Friday, April 15, 2011

Death Cloud by Andrew Lane

In the Summer of 1868, Sherlock Holmes is fourteen. He's been away at school, and he's expected to go home and spend time with his brother Mycroft. But Mycroft's job with the government means that he doesn't have time to look after Sherlock himself, and instead, he sends his brother to spend time with his Uncle Sherrinford and Aunt Anna, neither of whom really want to look after Sherlock for the summer, but Mycroft has little choice, as an especially bad situation is shaping up overseas that he must take care of.

But in the meantime, Sherlock is expected to keep up his schoolwork, and his brother Mycroft has engaged a tutor on Sherlock's behalf, an American who is there to give him an education he can't get in school. Shortly after he arrives in the country, Sherlock finds and befriends a boy named Mattew Arnatt, who witnessed a strange event that he can't get out of his head. A man in town died in what everyone was sure was the plague or black death. But Matthew saw a strange black cloud come out of the man's window and fly against the wind up the side of the house and away. Sherlock is intrigued by this and decides to investigate what might have happened, as a cloud that moves against the wind isn't logical.

In this, he is helped by his new tutor, Amycus Crowe, a hunter from America. Sherlock wonders what kind of hunter would need to know all the things that Amycus is teaching him, which is less about knowledge from books and more about logic and deductions. Amycus reveals he was a bounty hunter, a hunter of men. And man is the most devious animal in the world, and it takes all the knowledge and observations one can make to catch them.

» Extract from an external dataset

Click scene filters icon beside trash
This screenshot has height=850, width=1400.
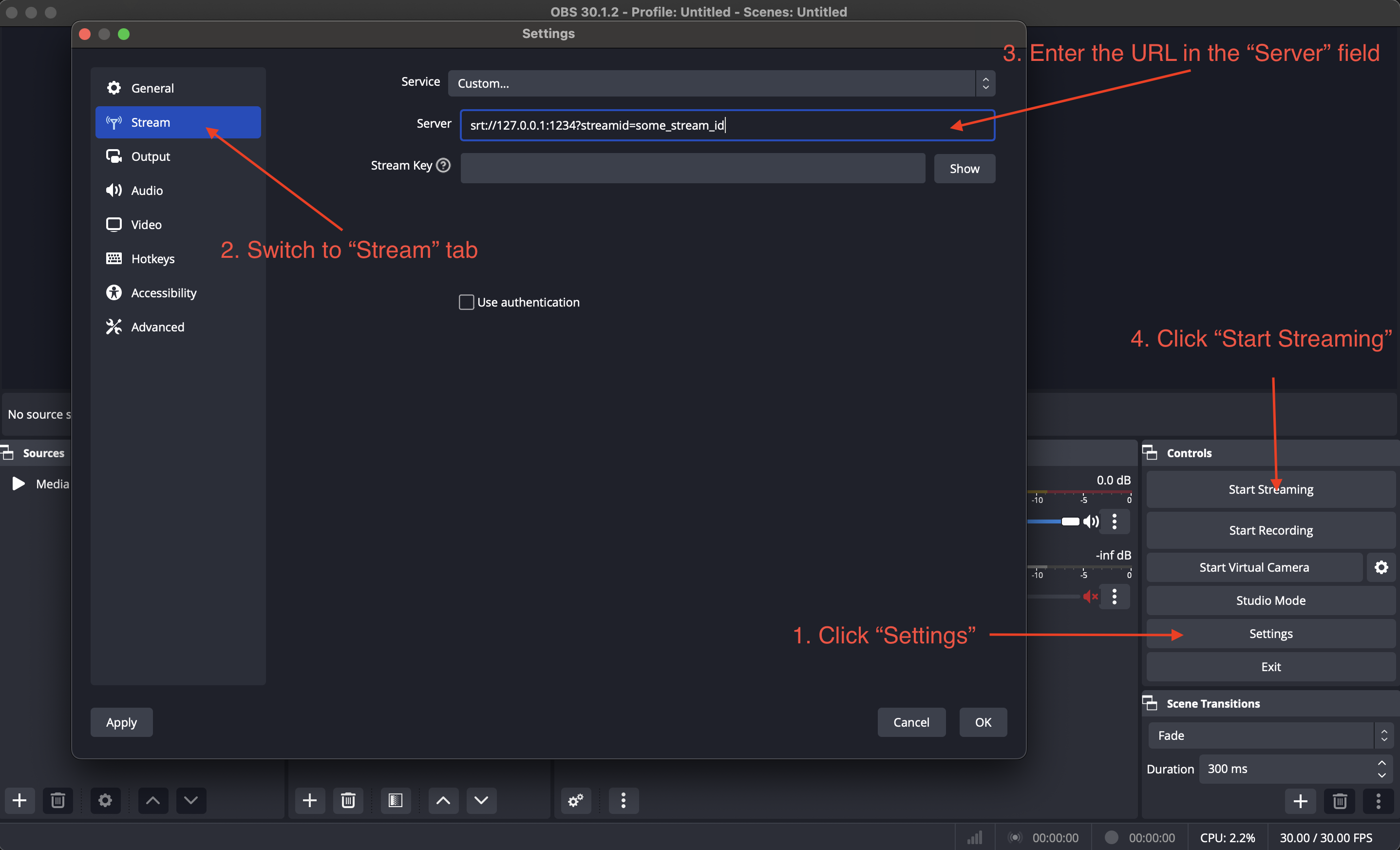click(x=396, y=800)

More deaths occur, and the region begins to believe that an outbreak of disease will lead to a quarantine. But aided by Matthew, Amycus, and Amycus's daughter, Virginia, he begins to believe he has discovered the nature of the cloud. But who is using it to kill and why are they killing? As Sherlock follows the killers from England to France, he is discovered, and he and Virginia are menaced by the killer and their method of killing. But can Sherlock pull out a save of not only himself, but Virginia as well, and turn the weapon back on the killers before they can use their weapon of death to injure England's ability to protect itself? And can Sherlock keep himself alive when he is trapped on an island with the killers?

I loved this book. I loved the old "Young Sherlock Holmes"movie, and this promised more of the same, seeing what Sherlock was like before we met him in "A Study in Scarlet". This actually shows him as he was before he learned so much of logic and how to collect facts to solve his mysteries and inculcates in him a love of knowledge that school had not, because as Amycus Crowe points out to him, if he doesn't have knowledge, all the thinking in the world won't help him when it comes to solving the problems that mystify him.

I also liked that Sherlock wasn't paired with a young Watson, but another boy who is just as interesting as Sherlock himself. At this point in time, Sherlock is amazingly intelligent, but his learning is all book learning, and his new friend Matthew is also intelligent, but has far more experience in survival and street knowledge, which doesn't prevent them from learning from each other or being friends. Indeed, Matthew becomes just as much a student of Amycus Crowe as Sherlock does, and seeing them work together was lovely. I also liked the like/dislike relationship between Sherlock and Virginia Crowe, as it presages that they might end up falling for each other, but because we know that Sherlock never has any sort of relationship with any woman, I don't forsee a happy ending for their relationship if they do end up having one.

Amycus Crowe is one of my favorite characters in the book. Salty but real, pretending to be just the sort of hick that one would expect to come out of the American West, he's far more intelligent and canny than he lets on at first, even to Sherlock. But it's the support of Crowe and his vindication of Sherlock's knowledge and deductions that allow the story to succeed, and I love reading about the sort of stuff, he teaches Sherlock which helps him grow into the kind of man he becomes later.

This is the first book in a new series, and if this book is any indication of how good the rest of the books will be, I honestly can't wait to see the rest, and there is already a second book in the works, Rebel Fire, that will be out in the Fall. I am definitely looking forward to reading it when it comes out. If you are looking for an excellent mystery in the Sherlock Holmes style, this book can't be beat, and will appeal not only to teenagers, but older and adult readers as well. Highly recommended. Pick this one up. You won't be sorry you did.